Late Breaking: The Border Crisis in Historical Perspective

AHA Session 24A
Friday, January 3, 2020: 1:30 PM-3:00 PM
Mercury Ballroom (New York Hilton, Third Floor)
Panel:
W. Fitzhugh Brundage, University of North Carolina at Chapel Hill
Lauren Pearlman, University of Florida
Andrea Miller, University of California, Davis
Stuart Schrader, Johns Hopkins University
Comment:
The Audience

Session Abstract

In the almost three years since President Donald J. Trump took office, the United States asylum system has become almost unrecognizable. On the campaign trail, Trump promised to build a wall on the southern border and make Mexico pay for it. While that plan met friction in Congress, Trump’s border policies are wreaking havoc in the lives of vulnerable populations. From the impediments erected in Central America, at the border, in detention centers, and in the immigration courts, the Trump administration has exacerbated the border crisis. Trump himself has adopted a “zero tolerance” approach to immigration policy.
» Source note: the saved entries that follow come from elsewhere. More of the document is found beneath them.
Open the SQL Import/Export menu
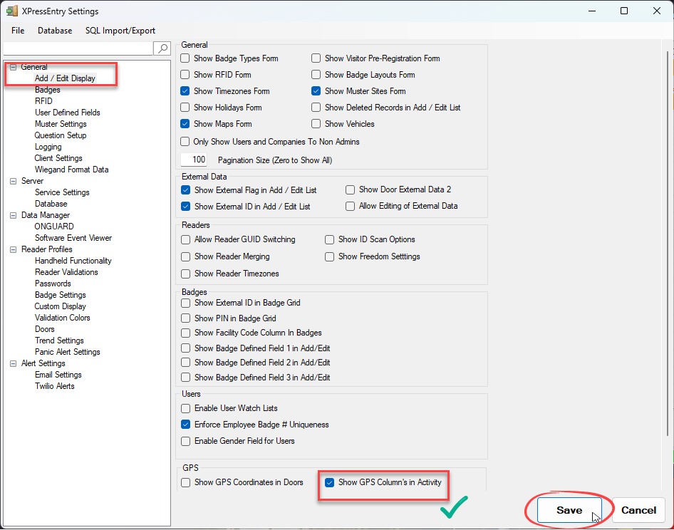 (120, 31)
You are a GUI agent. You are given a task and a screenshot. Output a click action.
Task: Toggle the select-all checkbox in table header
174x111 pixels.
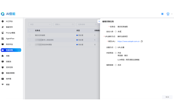(30, 30)
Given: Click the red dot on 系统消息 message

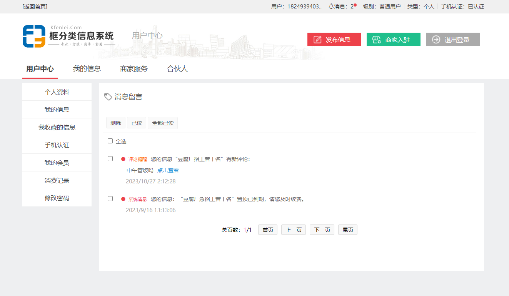Looking at the screenshot, I should (x=123, y=199).
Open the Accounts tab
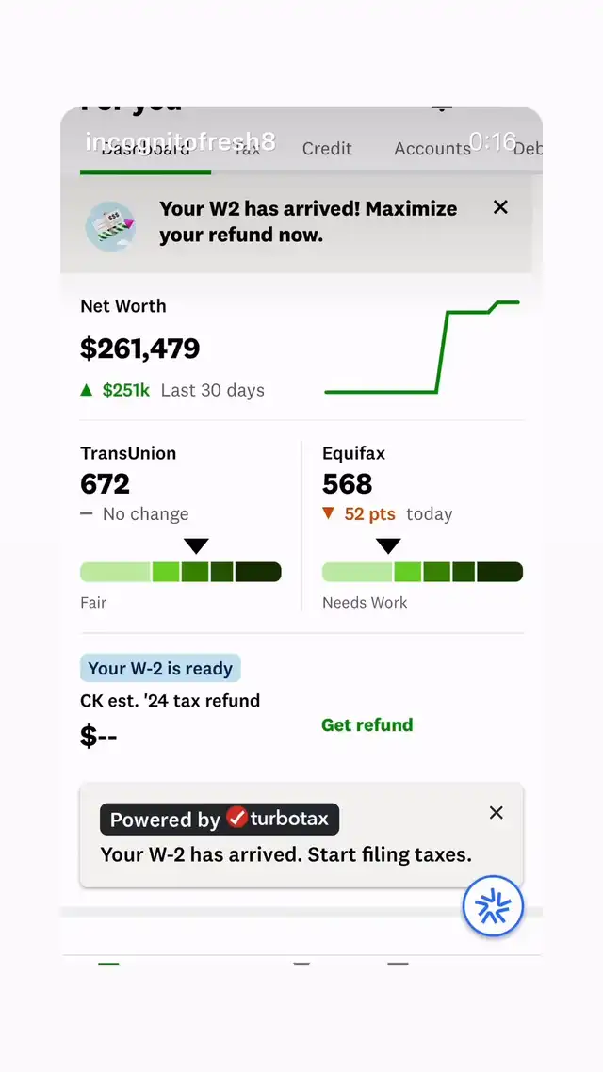The width and height of the screenshot is (603, 1072). [x=432, y=149]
Features of this policy include the separation and indefinite detention of immigrant families, the removal of migrants to Mexico to await immigration court hearings, the deployment of tear gas against groups of migrants attempting to cross the U.S.-Mexico border, and persistent attempts to legally undermine the Deferred Action for Childhood Arrivals (DACA) program, which is under review by the United States Supreme Court as of November 2019. Condemnation of Trump’s immigration policy often focuses on the racialized violence of Immigration and Customs Enforcement (ICE) and the material and symbolic violence of the construction of a wall at the southern border. Other critics focus on the criminalization, threat of deportation, and loss of legal protection for DACA recipients.
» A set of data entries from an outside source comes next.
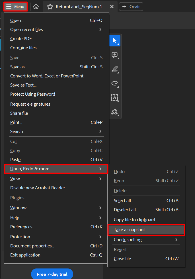Choose the Add text box tool

[x=115, y=98]
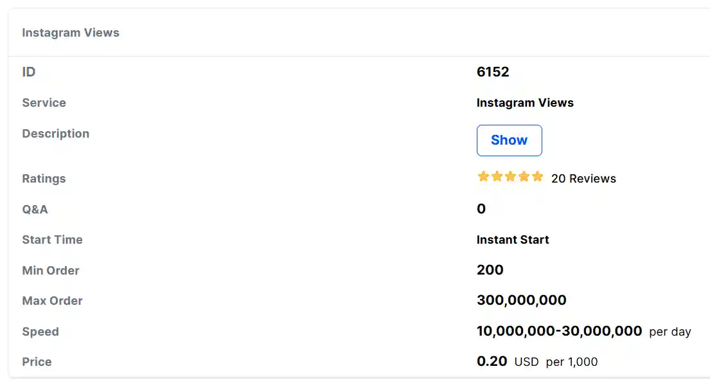Click the Start Time row label

pyautogui.click(x=52, y=240)
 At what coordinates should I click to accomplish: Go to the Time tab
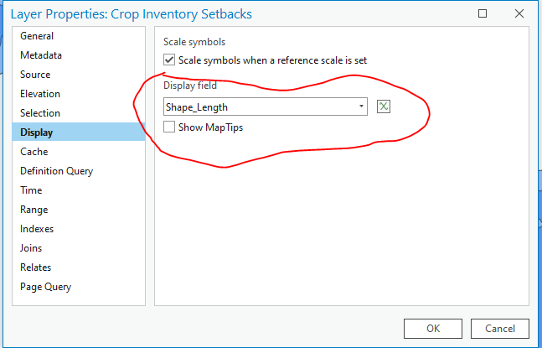31,190
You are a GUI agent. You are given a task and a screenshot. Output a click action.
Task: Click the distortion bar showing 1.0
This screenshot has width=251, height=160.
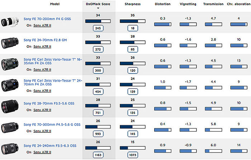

This late breaking session brings together a diverse group of scholars to consider these issues in historical perspective. Panelists will address topics ranging from the role of private prison corporations and local police in the enforcement of immigration law to historical connections between practices of cruelty, torture, surveillance, and policing surrounding the border crisis and those that have characterized the United States’ imperial practices and reach. Our panelists will draw connections between contemporary U.S. immigration law enforcement and events from the past. Questions we will consider include: What are some of the toxic consequences of rhetoric and policies that exploit popular anxiety about security to dehumanize “the enemy within?” How did private surveillance and prison corporations from the second half of the 20th century expand their influence into immigrations detention centers? How do current police departments’ cooperation with ICE compare to the ways that police power and immigration enforcement in Los Angeles criminalized Latinx immigrants and refugees during the 1970s and 1980s? What happens when we situate drone surveillance programs within a longer arc of colonial air power and atmospheric policing? What happens when we turn the lens to examine the U.S.’s assistance in creating border patrols in other countries? Together in this roundtable, we aim to expand understandings of immigration law enforcement by examining a broader milieu of actors, institutions, geographies, and practices of immigration enforcement and state violence.